HALE, EDWARD EVERETT (1822–1909). Born in Boston, Edward Everett Hale belonged to an old New England family. His great-uncle, Captain Nathan Hale, uttered the memorable cry, “I only regret that I have but one
life to lose for my country,” just before the British hanged him as a spy
during the Revolutionary War. A prolific writer of fiction and nonfiction,
Hale was by vocation a Unitarian minister. His essays include “The Naval
History of the American Revolution” (1888) and “Paul Jones* and Denis
Duval” (1857), an account of “the father of the American Navy.”
The work for which Hale is best known is his historical short story “The
Man without a Country” (1863), first published in The Atlantic Monthly,
later appearing in a collection of Hale’s fiction, If, Yes, and Perhaps . . .
(1868), and adapted into three films of the same name (1917, 1925, 1937).
The story’s narrator is a retired navy captain, Frederic Ingham, who with
the same name but in different guises narrates a number of Hale’s stories.
Ingham traces the career of Philip Nolan, an army officer whom Aaron Burr
entices into joining his treasonous plot. At his court-martial, Nolan rejects
the United States and is sentenced to a life of exile aboard American ships
where he will never again see or hear of his native land. Metaphorically,
Nolan is doomed to be forever adrift, forever at sea with himself.

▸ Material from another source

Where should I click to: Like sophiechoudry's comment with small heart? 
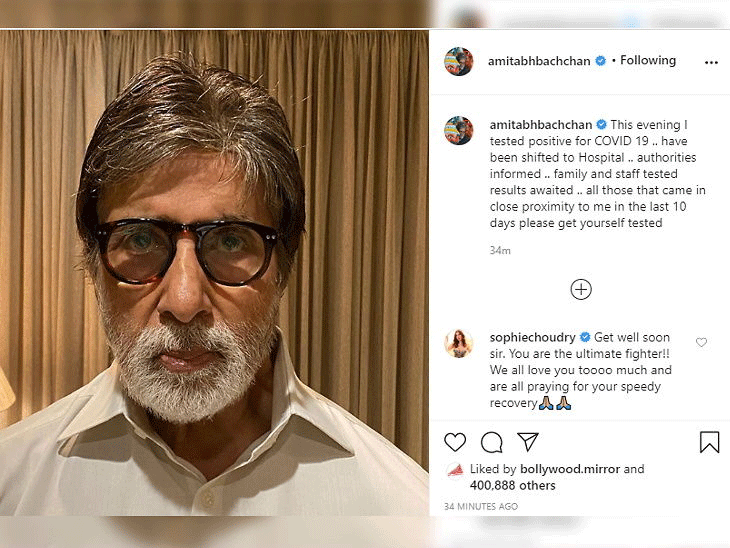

An officer named Philip Nolan did exist, but he bore only superficial
resemblance to Hale’s protagonist. Nevertheless, many have assumed Hale’s
fictional narrative to be rooted in fact: a sermon on patriotism, on nationalism, and even (through incidents such as an encounter with a ship bearing
enchained Africans) on the evil of slavery. The numerous references to actual
people and events, as well as the absence of traditional techniques, such as
a turning point or plot surprises, create this verisimilitude.